# Start of Data for the task

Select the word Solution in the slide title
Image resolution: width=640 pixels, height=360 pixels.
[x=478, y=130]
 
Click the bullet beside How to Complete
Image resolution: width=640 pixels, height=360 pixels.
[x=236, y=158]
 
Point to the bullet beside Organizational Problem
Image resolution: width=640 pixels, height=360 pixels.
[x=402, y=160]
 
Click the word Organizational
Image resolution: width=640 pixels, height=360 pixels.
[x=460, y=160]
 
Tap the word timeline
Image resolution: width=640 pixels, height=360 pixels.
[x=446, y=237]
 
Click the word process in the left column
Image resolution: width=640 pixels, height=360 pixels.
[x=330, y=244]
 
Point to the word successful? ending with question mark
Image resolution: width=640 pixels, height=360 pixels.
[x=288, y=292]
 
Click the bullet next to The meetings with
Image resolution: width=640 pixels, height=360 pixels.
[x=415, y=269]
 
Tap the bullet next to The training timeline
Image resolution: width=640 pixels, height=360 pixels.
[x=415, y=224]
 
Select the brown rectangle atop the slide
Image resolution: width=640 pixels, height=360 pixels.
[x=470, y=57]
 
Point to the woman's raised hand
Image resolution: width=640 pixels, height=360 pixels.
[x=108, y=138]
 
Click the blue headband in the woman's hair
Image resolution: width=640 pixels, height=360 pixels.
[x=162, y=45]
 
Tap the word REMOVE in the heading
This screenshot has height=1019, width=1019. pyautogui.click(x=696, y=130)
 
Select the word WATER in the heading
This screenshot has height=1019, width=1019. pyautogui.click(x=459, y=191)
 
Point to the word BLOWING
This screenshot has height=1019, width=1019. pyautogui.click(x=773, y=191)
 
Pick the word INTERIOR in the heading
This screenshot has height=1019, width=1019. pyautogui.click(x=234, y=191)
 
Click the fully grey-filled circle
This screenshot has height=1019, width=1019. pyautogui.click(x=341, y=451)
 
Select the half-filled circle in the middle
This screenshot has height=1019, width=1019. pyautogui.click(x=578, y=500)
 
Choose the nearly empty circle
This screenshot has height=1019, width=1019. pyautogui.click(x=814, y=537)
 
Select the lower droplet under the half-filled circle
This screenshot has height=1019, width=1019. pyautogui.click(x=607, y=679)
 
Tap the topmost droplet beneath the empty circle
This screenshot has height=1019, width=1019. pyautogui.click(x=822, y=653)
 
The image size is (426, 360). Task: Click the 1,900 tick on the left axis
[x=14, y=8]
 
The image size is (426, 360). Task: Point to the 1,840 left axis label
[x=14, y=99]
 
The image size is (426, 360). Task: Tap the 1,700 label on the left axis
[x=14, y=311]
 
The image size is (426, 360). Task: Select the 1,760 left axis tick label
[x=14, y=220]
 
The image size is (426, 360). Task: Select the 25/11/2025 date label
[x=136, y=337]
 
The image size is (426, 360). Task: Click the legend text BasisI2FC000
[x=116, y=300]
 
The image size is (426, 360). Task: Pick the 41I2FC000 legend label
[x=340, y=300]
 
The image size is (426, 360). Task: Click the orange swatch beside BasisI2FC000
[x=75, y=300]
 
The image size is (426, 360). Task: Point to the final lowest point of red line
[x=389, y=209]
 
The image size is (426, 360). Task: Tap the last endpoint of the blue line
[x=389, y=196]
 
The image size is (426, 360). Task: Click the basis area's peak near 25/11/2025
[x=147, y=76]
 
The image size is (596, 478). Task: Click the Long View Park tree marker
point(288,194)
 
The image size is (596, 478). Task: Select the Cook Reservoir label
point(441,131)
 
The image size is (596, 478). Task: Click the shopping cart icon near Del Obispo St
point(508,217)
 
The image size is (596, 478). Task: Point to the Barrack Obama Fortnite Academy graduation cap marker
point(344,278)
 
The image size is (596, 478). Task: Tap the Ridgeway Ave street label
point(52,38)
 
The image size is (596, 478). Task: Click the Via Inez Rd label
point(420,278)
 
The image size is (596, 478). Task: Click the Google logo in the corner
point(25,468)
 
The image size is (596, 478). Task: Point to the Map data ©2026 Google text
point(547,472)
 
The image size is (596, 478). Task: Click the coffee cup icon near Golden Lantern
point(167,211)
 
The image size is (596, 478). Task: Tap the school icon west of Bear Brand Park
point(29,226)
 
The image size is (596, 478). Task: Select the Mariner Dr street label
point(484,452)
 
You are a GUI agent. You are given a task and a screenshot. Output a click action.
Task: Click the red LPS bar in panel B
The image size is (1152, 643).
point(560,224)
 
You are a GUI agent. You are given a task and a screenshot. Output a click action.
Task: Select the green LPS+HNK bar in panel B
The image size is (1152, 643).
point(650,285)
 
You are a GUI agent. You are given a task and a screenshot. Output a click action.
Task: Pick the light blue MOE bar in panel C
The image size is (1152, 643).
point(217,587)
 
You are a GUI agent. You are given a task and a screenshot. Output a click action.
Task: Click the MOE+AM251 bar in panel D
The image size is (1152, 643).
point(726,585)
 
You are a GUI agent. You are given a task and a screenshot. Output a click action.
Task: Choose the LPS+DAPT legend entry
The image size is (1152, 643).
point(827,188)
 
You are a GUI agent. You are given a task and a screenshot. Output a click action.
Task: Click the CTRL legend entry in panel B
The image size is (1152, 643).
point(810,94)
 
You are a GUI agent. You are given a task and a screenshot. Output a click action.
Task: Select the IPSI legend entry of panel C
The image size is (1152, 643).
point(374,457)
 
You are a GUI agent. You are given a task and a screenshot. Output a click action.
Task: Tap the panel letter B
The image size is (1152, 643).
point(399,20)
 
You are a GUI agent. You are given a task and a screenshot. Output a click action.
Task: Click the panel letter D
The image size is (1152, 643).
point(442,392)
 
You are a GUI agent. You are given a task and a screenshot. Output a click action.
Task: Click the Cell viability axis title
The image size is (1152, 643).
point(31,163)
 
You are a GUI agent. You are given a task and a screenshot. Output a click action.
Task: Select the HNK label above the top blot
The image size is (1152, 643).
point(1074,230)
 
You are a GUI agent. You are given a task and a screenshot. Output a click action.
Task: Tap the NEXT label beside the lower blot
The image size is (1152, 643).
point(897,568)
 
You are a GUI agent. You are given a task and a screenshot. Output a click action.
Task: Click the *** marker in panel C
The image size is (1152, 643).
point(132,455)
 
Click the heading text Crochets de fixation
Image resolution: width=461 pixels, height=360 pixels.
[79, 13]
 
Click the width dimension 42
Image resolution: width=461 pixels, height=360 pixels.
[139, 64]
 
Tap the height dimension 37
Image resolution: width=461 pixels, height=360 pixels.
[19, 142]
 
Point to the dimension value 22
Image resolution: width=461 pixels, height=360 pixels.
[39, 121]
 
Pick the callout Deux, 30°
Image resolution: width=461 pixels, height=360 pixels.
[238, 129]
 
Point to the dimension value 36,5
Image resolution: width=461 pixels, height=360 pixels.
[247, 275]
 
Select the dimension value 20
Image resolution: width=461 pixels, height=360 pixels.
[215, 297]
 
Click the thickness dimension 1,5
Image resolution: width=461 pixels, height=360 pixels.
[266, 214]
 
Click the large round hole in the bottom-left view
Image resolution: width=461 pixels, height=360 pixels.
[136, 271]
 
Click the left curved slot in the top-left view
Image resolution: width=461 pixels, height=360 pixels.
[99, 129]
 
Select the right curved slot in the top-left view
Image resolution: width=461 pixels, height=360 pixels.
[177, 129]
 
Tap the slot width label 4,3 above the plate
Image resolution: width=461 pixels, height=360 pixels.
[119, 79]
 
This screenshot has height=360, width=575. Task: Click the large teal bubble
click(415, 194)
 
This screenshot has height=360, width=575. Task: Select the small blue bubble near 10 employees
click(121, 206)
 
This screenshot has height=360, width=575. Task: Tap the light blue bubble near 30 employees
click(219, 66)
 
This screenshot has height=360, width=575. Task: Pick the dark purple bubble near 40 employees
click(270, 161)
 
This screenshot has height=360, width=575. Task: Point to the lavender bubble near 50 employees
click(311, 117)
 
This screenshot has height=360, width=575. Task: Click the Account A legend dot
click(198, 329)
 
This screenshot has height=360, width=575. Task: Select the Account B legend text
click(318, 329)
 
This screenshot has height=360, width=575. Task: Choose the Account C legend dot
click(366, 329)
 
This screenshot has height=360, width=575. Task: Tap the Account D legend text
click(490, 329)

# End of Data for the task

Task requirements
Copy out the lines of the listing word for word, starting at the line containing "The image size is (426, 360). Task: Select the 1,760" and ending at the line containing "[x=116, y=300]", both included.

The output
The image size is (426, 360). Task: Select the 1,760 left axis tick label
[x=14, y=220]
 
The image size is (426, 360). Task: Select the 25/11/2025 date label
[x=136, y=337]
 
The image size is (426, 360). Task: Click the legend text BasisI2FC000
[x=116, y=300]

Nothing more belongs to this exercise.